Senator Barack Obama, D-Illinois.
WASHINGTON (CNN) - Sen. Barack Obama will limit the number of debates and forums he will attend and instead focus more of his time campaigning in key presidential primary and caucus states, the Illinois Democrat's campaign manager announced on Saturday.
In a statement posted on Obama's website, "Debates and forums going forward," campaign manager David Plouffe notes that Obama has already participated in seven debates and 19 forums. With just a little more than four months before the Iowa caucuses, the Obama campaign has decided to take more control of the senator's schedule.
"Unfortunately, we simply cannot run the kind of campaign we want and need to, engaging with voters in the early states and February 5 states, if our schedule is dictated by dozens of forums and debates," Plouffe wrote. "Ultimately, the one group left out of the current schedule is the voters and they are the ones who ask the toughest questions and most deserve to have those questions answered face to face."
The Illinois Democrat will participate in the five remaining Democratic National Committee sanctioned debates, a September debate sponsored by Univision in Florida and two Iowa debates in December. Obama will also consider participating in forums - events where candidates are not on the stage at the same time - but Plouffe noted "we are unlikely to accept many of these."
Ploffe acknowledged it is a risky strategy, because it could alienate important Democratic constituencies who were planning debates and forums in the coming months.
"Many friends and terrific organizations are sponsoring or planning to sponsor debates and forums," Plouffe wrote. "So this is not an easy decision for us to execute. But it simply won't work to navigate this one by one. We felt we needed to make our approach clear and consistent. I think this approach will be better for the voters and the campaign."
Plouffe said the campaign will evaluate what debates to participate in when the calendar turns to January.
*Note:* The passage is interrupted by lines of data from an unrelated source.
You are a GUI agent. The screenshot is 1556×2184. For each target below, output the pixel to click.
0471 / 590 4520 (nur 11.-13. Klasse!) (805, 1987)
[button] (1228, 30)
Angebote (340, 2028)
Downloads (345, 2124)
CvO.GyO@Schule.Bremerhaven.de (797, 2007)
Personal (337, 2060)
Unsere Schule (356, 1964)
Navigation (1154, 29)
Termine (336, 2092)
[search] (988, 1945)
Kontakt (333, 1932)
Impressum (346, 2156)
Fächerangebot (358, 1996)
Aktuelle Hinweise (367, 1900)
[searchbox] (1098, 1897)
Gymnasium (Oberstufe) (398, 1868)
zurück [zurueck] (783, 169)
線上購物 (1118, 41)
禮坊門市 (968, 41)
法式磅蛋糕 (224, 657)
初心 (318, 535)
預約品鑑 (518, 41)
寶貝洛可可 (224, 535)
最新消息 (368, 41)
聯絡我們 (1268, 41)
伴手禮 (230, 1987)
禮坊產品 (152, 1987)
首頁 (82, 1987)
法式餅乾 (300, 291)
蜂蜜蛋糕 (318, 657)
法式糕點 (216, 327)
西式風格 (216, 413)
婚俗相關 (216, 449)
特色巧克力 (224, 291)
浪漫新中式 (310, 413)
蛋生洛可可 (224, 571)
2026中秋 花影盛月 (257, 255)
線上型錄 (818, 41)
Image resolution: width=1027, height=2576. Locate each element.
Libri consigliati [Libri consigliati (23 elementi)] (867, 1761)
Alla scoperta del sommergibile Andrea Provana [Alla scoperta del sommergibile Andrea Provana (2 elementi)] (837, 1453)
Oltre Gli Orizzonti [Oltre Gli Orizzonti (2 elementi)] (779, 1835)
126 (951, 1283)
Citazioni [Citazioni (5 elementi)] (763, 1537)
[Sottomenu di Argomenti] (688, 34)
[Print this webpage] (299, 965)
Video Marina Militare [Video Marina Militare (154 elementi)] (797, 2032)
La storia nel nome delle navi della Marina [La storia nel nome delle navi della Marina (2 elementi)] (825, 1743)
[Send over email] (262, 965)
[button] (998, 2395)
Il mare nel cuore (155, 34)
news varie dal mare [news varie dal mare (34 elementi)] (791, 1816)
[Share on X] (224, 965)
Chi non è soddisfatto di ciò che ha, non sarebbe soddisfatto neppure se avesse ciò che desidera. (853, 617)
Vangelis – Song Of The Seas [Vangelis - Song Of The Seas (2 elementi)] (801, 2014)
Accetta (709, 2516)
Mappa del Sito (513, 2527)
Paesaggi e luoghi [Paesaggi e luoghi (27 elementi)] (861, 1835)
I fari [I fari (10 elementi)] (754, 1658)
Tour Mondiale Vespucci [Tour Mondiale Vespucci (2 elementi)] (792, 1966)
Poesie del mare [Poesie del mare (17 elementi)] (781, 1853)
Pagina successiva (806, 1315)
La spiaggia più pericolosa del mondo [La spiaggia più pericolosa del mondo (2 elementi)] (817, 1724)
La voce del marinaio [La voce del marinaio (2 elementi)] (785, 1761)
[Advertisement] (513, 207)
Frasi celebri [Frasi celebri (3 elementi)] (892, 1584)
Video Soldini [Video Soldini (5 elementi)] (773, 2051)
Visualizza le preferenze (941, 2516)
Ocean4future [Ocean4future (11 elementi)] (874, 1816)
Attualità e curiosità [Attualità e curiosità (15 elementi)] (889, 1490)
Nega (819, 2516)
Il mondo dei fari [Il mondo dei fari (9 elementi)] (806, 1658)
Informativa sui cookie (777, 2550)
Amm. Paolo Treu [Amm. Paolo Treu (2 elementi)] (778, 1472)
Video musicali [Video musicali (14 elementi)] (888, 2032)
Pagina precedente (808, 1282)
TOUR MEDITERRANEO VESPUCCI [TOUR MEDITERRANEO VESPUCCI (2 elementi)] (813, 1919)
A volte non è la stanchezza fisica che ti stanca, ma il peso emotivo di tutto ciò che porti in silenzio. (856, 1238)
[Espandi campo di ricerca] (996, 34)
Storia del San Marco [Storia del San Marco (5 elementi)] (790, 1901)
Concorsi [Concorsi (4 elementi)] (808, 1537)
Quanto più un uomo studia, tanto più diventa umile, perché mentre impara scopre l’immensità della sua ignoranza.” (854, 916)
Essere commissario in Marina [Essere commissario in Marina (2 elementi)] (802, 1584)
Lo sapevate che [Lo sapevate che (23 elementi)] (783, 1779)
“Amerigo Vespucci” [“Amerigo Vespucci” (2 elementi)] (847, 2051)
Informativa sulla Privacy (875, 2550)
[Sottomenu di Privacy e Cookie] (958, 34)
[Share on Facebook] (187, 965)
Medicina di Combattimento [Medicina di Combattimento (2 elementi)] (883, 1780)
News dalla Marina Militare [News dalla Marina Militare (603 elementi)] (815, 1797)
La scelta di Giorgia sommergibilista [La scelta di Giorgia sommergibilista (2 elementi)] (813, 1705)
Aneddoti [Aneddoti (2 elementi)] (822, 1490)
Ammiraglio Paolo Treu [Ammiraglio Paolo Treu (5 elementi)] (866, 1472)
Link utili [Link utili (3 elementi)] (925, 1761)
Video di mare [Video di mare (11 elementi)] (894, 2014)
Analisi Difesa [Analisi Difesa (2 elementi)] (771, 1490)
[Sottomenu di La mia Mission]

The next DNC sanctioned debate will be held Sunday morning in Iowa and broadcast on ABC.
- CNN's Jamie Crawford and Mark Preston
Maybe...just maybe with the August recess nearly over, he's going to spend more time at the job he's paid to do (remember that Seante thing) and less time 'interviewing' for the job that he wants. That alone would show some stewardship of the tax-payer's dollar.
Of course, if he were as experienced as the others, he'd know he could get away with not performing in his current capacity?
Who knows the real reason? But, to opine and then call him names based on this decision is wrong.
There is no good reason for a political candidate to pass up free tv time.
There is nothing to debate about. Obama has stated his views and opinions on issues. People who want to know where he stands can read his webstie or watch previous debates. What good does debating do anyway? Arguing with other people never gets anything accomplished.